After finding the line with "Switch to the PPT" in the entries below, retype exactly each line from there through the line with "Given: Confirm with the OK button", including that final line.

++++ Extracted entries ++++

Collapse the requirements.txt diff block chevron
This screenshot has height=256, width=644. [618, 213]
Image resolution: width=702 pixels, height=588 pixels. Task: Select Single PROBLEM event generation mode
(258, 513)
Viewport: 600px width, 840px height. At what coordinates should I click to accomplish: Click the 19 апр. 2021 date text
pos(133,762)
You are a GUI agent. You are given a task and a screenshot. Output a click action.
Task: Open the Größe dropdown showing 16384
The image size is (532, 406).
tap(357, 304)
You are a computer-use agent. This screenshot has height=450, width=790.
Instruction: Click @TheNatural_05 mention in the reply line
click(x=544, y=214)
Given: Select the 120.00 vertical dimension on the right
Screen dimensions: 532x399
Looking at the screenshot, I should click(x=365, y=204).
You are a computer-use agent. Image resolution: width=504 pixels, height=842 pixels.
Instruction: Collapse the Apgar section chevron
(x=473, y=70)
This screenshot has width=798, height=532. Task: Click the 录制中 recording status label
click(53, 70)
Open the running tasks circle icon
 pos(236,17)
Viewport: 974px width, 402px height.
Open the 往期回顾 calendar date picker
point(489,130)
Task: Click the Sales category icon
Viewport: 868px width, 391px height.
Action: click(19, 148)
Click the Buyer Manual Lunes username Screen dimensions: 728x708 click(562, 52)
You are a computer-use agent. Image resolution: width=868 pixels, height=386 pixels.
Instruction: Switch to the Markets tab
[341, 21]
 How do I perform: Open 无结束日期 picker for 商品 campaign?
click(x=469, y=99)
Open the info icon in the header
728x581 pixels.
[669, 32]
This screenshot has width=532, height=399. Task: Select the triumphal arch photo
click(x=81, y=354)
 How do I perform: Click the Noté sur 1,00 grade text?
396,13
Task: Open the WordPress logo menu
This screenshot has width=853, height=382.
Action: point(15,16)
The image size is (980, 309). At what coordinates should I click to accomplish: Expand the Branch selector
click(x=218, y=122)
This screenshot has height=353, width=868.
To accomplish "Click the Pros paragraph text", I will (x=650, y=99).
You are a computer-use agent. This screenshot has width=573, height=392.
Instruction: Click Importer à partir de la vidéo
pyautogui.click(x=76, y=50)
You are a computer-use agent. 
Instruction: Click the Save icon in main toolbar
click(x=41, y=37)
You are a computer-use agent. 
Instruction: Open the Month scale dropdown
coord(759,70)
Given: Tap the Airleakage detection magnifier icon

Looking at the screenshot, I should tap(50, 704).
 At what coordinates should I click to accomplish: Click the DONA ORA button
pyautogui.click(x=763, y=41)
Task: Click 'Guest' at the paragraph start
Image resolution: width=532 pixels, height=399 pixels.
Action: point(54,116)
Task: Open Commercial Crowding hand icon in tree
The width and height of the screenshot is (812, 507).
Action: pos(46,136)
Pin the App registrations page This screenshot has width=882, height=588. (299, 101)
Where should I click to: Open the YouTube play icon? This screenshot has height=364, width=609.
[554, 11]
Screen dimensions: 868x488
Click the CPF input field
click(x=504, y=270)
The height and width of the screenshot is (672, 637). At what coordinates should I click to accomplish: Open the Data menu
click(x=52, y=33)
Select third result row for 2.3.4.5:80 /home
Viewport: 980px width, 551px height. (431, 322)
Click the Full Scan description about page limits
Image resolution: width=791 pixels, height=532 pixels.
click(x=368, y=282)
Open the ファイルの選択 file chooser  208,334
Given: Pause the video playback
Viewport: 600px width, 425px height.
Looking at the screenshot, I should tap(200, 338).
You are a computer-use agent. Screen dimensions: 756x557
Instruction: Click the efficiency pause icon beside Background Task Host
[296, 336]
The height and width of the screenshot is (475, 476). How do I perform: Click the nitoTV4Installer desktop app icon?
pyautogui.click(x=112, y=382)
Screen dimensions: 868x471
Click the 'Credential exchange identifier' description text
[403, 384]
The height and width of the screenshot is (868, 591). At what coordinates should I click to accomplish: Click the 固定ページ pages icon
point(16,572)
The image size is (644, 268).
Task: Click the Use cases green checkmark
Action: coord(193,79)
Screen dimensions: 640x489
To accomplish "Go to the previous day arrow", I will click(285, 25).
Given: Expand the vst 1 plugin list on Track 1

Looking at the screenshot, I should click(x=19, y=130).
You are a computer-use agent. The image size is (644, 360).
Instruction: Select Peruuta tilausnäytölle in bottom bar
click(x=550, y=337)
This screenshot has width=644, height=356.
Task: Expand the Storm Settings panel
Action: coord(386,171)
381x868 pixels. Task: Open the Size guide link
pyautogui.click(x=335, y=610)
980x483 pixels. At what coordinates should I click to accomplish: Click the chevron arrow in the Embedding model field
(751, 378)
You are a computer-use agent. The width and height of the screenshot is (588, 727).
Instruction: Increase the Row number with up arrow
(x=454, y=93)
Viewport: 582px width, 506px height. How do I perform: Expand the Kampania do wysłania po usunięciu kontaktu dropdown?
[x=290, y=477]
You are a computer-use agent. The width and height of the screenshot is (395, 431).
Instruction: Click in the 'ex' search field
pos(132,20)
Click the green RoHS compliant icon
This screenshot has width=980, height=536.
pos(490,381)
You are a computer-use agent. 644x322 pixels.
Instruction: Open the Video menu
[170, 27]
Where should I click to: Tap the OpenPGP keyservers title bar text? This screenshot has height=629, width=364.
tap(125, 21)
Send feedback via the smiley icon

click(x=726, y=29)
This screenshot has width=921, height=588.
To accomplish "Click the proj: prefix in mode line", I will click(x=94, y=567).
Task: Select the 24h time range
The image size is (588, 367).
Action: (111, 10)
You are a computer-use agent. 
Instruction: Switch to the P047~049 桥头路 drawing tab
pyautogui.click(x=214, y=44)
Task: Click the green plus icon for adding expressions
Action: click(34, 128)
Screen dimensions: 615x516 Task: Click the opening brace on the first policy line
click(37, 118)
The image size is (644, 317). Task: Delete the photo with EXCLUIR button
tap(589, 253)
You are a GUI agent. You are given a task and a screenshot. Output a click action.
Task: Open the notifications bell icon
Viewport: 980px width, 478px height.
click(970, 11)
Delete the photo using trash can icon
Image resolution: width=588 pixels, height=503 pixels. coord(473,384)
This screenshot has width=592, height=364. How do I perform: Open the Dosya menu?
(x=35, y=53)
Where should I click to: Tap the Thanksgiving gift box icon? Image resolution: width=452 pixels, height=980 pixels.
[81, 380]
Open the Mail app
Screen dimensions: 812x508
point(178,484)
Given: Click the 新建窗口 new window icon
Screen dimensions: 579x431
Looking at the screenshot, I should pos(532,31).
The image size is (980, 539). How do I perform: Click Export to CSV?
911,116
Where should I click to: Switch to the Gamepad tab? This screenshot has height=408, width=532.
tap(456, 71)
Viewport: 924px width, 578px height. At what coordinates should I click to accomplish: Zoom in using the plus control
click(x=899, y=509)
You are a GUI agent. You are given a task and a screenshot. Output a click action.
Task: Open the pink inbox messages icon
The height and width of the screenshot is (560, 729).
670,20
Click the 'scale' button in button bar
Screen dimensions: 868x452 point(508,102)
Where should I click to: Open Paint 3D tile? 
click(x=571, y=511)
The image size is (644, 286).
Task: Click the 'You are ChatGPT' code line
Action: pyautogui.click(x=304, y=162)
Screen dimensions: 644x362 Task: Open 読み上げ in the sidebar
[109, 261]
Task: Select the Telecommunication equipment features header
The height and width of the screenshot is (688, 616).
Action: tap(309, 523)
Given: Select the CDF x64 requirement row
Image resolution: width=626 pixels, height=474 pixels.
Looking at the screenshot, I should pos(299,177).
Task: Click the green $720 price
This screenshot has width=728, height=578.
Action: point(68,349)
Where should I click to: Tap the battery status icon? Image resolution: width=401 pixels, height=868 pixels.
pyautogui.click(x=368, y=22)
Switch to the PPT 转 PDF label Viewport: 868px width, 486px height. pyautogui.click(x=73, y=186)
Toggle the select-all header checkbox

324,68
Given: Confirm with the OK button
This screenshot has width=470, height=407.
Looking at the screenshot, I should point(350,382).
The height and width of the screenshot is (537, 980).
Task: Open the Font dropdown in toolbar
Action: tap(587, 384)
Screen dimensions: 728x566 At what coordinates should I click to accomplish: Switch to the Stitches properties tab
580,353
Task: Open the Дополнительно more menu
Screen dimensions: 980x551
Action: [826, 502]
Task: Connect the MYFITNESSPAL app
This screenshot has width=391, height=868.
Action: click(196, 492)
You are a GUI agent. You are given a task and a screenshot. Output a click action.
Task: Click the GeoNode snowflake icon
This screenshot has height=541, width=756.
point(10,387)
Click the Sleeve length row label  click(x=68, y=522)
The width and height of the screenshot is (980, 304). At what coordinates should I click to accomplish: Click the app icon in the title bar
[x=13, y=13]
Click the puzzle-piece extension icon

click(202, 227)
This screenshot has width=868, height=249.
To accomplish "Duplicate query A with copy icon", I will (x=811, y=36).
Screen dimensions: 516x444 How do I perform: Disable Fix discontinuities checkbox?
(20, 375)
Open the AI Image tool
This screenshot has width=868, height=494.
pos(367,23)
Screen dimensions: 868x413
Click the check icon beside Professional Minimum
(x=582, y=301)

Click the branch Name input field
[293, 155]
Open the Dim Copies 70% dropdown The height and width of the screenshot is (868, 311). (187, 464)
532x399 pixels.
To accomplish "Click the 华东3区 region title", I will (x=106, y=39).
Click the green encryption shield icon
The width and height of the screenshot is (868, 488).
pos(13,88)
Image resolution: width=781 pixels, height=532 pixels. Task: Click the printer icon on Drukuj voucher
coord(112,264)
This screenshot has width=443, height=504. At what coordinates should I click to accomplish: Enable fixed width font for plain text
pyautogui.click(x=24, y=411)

++++

Task answer:
Switch to the PPT 转 PDF label Viewport: 868px width, 486px height. pyautogui.click(x=73, y=186)
Toggle the select-all header checkbox

324,68
Given: Confirm with the OK button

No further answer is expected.